Expertin: "So etwas wie Deltakron gibt es nicht"

Das Viren mutieren, ist nicht neu. Doch in Bezug auf Deltakron reagiert gleich eine ganze Reihe Experten weltweit besonders skeptisch. "So etwas wie Deltakron gibt es nicht", schrieb beispielsweise Krutika Kuppalli von der Weltgesundheitsorganisation (WHO) in einem Twitter-Post. Und: "Omikron und Delta haben keine Super-Variante gebildet." Wahrscheinlich handele es sich um ein Sequenzierungsartefakt, also Kontamination im Labor. Mit dieser Vermutung steht die Expertin nicht allein. Auch Tom Peacock, Virologe am britischen Imperial College, schlägt in einem Twitter-Thread in die gleiche Kerbe. Die zypriotischen Deltakron-Sequenzen scheinen "eindeutig eine Kontamination" zu sein, so Peacock. Und erklärt dies unter anderem damit, dass diese sich nicht in einem phylogenetischen Baum zusammenfassen ließen.

Einschätzungen, die Kostrikis nicht unkommentiert ließ. In einer E-Mail an Bloomberg vom Sonntag verteidigt er seine Einschätzung. Die genannten Fälle, wiesen nicht auf ein einzelnes Rekombinationsereignis hin. Zudem seien die Proben in mehreren Sequenzierungsverfahren in mehr als einem Land bearbeitet worden. Und: mindestens eine Sequenz, die aus Israel stamme und bei Gisead hinterlegt sei, weise genetische Merkmale von Deltakron auf. "Diese Ergebnisse widerlegen die undokumentierten Behauptungen, dass Deltakron auf einen technischen Fehler zurückzuführen ist", zitiert Bloomberg den Wissenschaftler. 

Hybrid-Varianten sind möglich

"Es ist noch nicht klar, ob es sich dabei um einen echten Sequenzierungsfehler oder um die Folge einer Kontamination handelt", ordnet Martin Michaelis, Professor für Molekularmedizin an der Universität in Kent, gegenüber dem "Mirror" ein. "Wenn verschiedene Viren aus unterschiedlichen SARS-CoV-2-Varianten auf denselben Geräten analysiert werden, kann man Sequenzen erhalten, die aussehen, als ob sie von einem neuen Virus stammen, aber in Wirklichkeit nur eine Mischung aus verschiedenen Viren sind", erklärt er.
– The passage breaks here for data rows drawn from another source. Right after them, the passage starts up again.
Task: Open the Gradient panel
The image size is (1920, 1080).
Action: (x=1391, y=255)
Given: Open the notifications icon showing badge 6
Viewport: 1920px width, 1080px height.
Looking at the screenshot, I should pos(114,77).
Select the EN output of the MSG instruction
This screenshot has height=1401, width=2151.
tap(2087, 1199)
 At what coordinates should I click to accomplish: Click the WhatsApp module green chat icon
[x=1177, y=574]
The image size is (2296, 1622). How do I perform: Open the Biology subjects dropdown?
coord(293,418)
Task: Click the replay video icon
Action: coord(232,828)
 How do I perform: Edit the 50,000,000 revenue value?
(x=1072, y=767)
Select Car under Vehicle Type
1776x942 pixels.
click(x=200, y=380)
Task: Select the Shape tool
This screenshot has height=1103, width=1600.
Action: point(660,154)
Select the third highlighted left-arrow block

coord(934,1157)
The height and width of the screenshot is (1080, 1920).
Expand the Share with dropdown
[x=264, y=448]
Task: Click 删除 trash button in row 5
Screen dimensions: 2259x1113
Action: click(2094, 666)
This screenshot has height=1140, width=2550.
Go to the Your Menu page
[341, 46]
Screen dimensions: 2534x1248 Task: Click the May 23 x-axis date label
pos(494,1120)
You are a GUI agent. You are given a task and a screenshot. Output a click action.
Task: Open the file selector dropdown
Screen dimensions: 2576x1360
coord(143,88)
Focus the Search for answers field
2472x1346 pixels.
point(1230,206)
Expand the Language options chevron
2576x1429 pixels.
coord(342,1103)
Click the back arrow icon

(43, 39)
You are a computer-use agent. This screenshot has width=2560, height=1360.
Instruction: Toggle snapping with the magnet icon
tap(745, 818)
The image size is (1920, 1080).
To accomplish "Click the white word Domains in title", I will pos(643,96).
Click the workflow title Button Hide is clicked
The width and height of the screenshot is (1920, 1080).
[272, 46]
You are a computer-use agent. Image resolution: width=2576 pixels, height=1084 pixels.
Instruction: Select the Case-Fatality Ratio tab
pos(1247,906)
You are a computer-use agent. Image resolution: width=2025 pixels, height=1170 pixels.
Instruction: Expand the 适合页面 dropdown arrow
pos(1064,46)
Weitere Untersuchungen seien notwendig.

Hybrid aus Delta und Omikron: "So etwas wie Deltakron gibt es nicht" – Experten uneins über Echtheit der Corona-Variante

Aber: Dass solche Hybridviren entstehen, ist durchaus möglich. "Coronaviren, einschließlich Sars-CoV-2, haben prinzipiell die Fähigkeit, ihr genetisches Material zu rekombinieren, wenn zwei Viren dieselbe Zelle infizieren", erläutert Michaelis. Je größer die gleichzeitige Verbreitung verschiedener Varianten, desto größer sei die Wahrscheinlichkeit, dass eine solche Rekombinante entsteht. Obschon diese Möglichkeit bestehe, seien bisher aber keine größeren Ausbrüche mit solchen Varianten beobachtet worden, so Richard Neher, Experte für Virusvarianten von der Universität Basel zum "RND". "Diese Genome aus Zypern", schätzt auch er," sind vermutlich keine Rekombinanten."